Прошло очень много лет. Помимо самой его музыки и записей его игры, я узнавал о тех или иных фактах его жизни. И он стал вызывать у меня восхищение не только как музыкант, но и как личность – личность такого же масштаба, как и его музыка. Его предельная цельность, его отношение к своей работе, к людям и к миру – это, наверное, недосягаемый пример для любого музыканта и для любого человека. Кстати, я был просто потрясен, когда узнал, что коллеги вообще не принимали его всерьез как композитора. Считали его гениальным пианистом, который не может удержаться от того, чтобы еще и сочинять, но только вот сочинять-то он не умеет, поэтому пишет нечто старомодное. Дескать, публике нравится, потому что она дура. И он с непреклонным мужеством превозмогал депрессию и отчаяние, вызванные таким отношением, и шел вперед – так, как чувствовал.

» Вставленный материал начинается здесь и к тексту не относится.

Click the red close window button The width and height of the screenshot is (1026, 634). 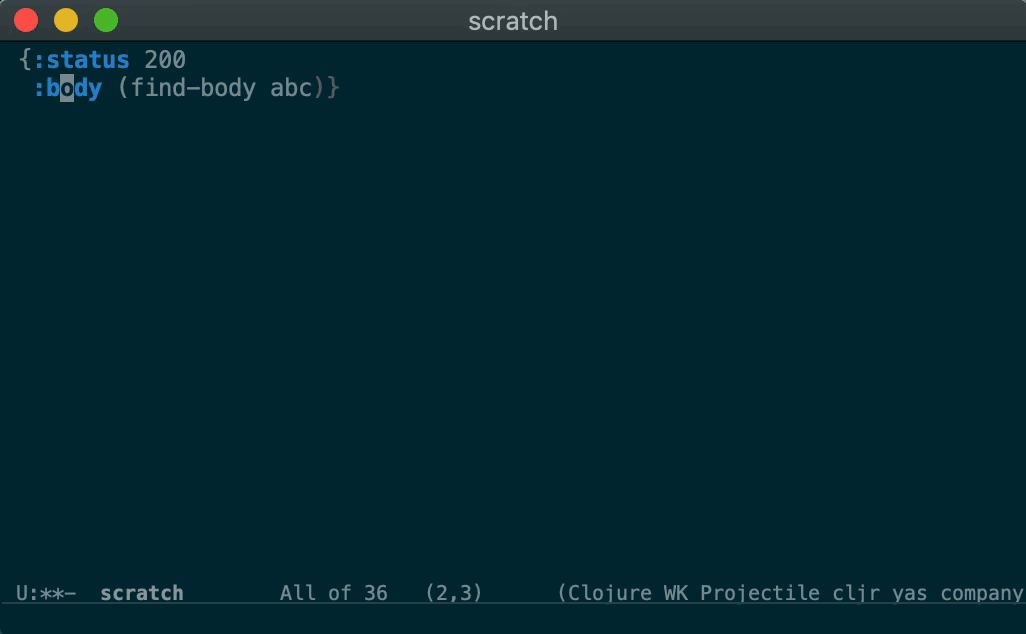coord(26,20)
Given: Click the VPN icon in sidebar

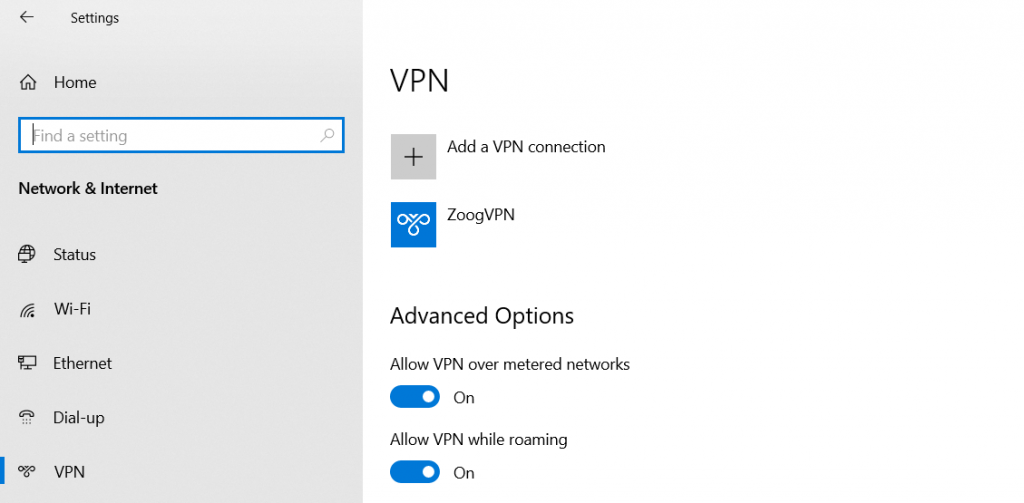Looking at the screenshot, I should pyautogui.click(x=28, y=472).
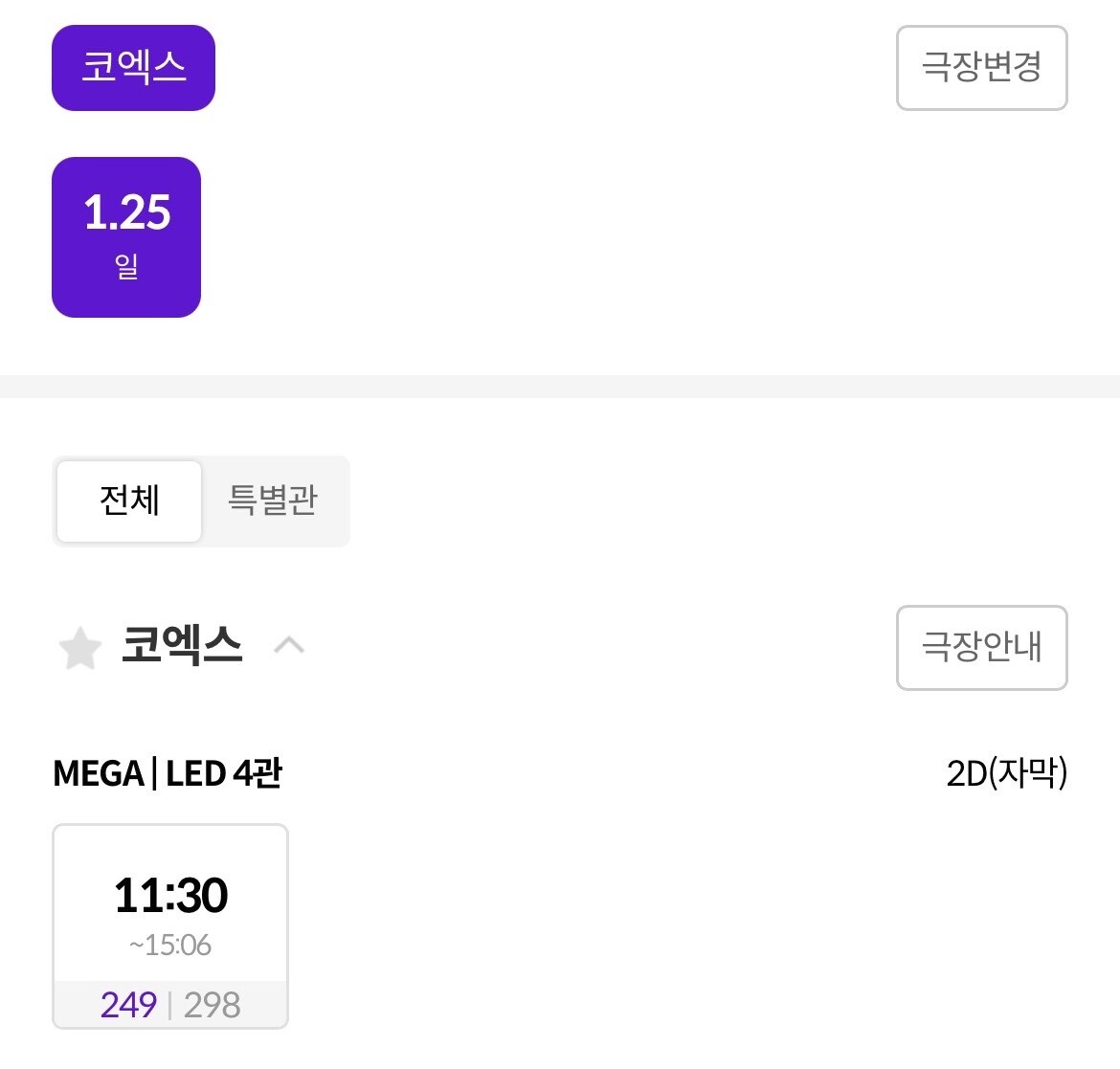Click the 코엑스 theater heading text

click(182, 645)
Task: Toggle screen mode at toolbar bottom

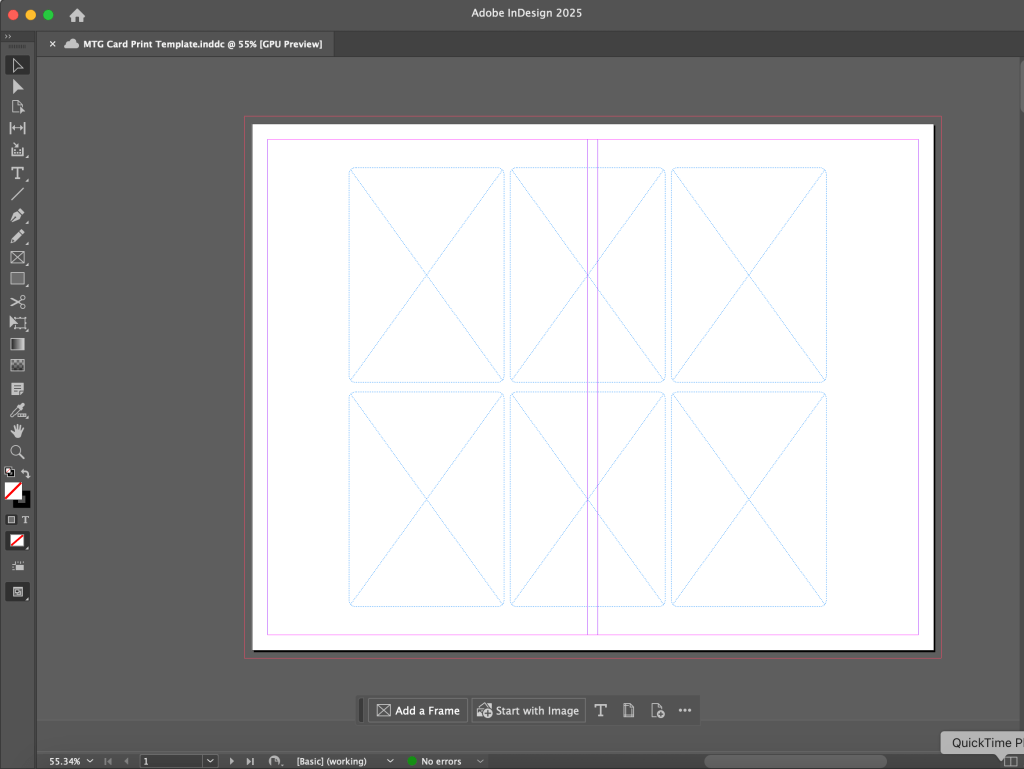Action: 18,592
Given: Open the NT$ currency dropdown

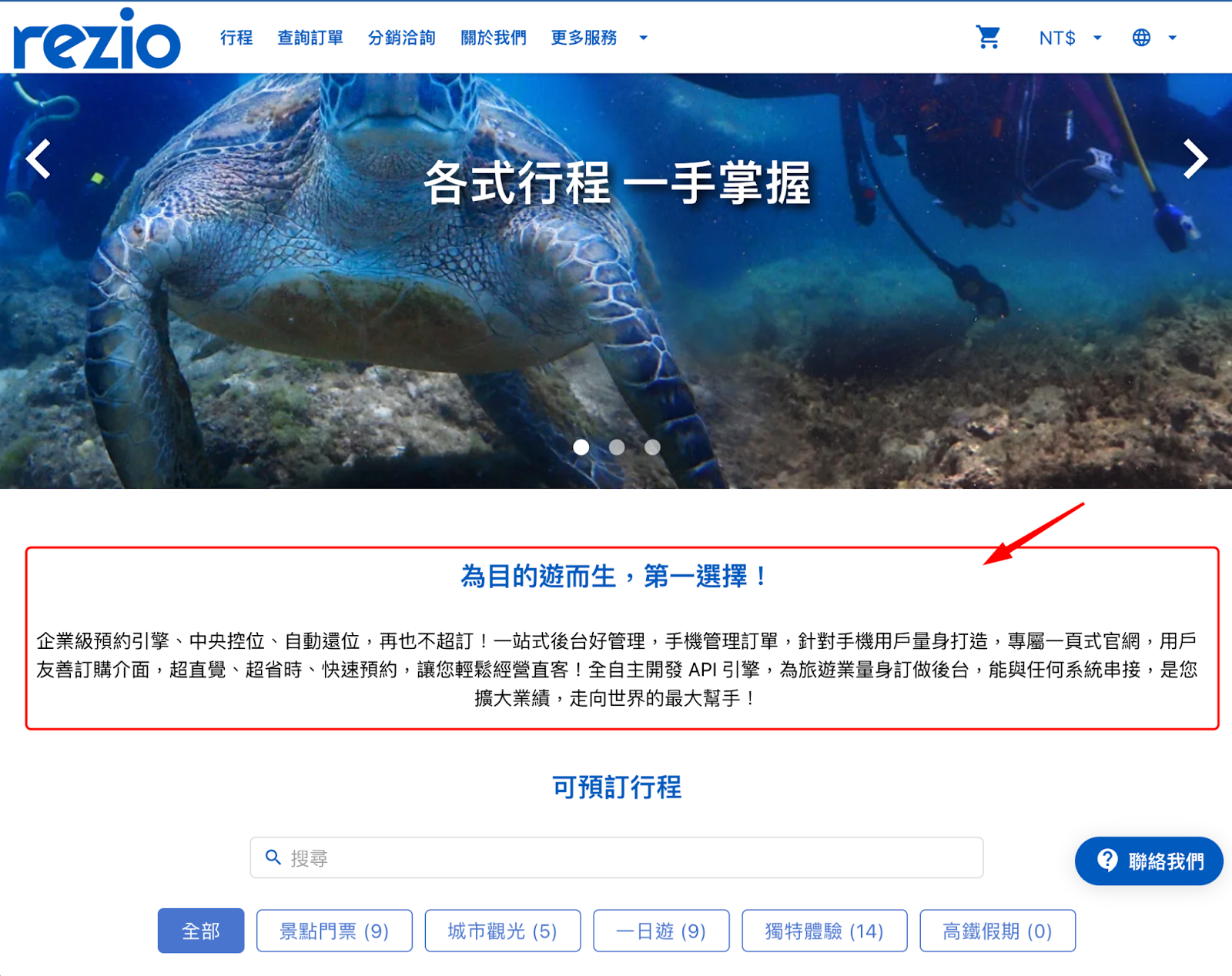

Вообще обычно считается, что мужеством обладают новаторы. Они делают то, что современно, то, что опережает время, но их, разумеется, никто не понимает, кроме единомышленников. В давние века в этом смысле было проще. Какое такое новаторство? Композиция – это ремесло, школа, традиция, свод правил. Делай свое дело хорошо, вот и всё. А позднее, когда началось вот это вот соревнование индивидуальностей и сбрасывание с парохода современности всего того, что мешает новаторам на их пути в будущее, правила игры поменялись. Даже не правила, а сама игра. И Рахманинов оказался вне игры. Вокруг кипит XX век – и в жизни, и в искусстве, – а он, с точки зрения тех, кто делает новую музыку нового времени, опоздал на этот пароход и остался в прошлом. Капитаны и пассажиры парохода были абсолютно уверены, что тот, кто не на пароходе, не имеет права считаться композитором. Но Рахманинов не опоздал. Он просто не счел возможным становиться пассажиром этого парохода. И в данном случае мужество – не пытаться быть современным по новым правилам, а остаться собой, пусть и в одиночестве. Я не хочу сказать ничего плохого о пароходе. Там были композиторы, которые тоже среди моих самых любимых. Там были гении и титаны, и они сделали в музыке то, что должно было произойти. Они записали музыкой стенограмму XX века – апокалиптически-военного, триумфально-машинного, урбанистической лавиной сметающего всё без разбора. Они записали музыкой полный комплект психиатрических диагнозов. И многое другое. А Рахманинов сделал то, что должен быть сделать именно он. Он слышал XX век как минимум не менее чутко, чем его новаторские коллеги. И ему удалось передать всё это (и что-то еще, очень сокровенное и при этом очень сильное) в такой форме, которая вроде бы понятна любому человеку. Но для того, чтобы это услышать, надо открыться и не бояться этого. Не бояться, что с чьей-то точки зрения ты как слушатель старомоден, как старомодна и эта музыка. Не бояться, что с чьей-то точки зрения такие переживания – это уже просто моветон. Надо просто слушать и слышать.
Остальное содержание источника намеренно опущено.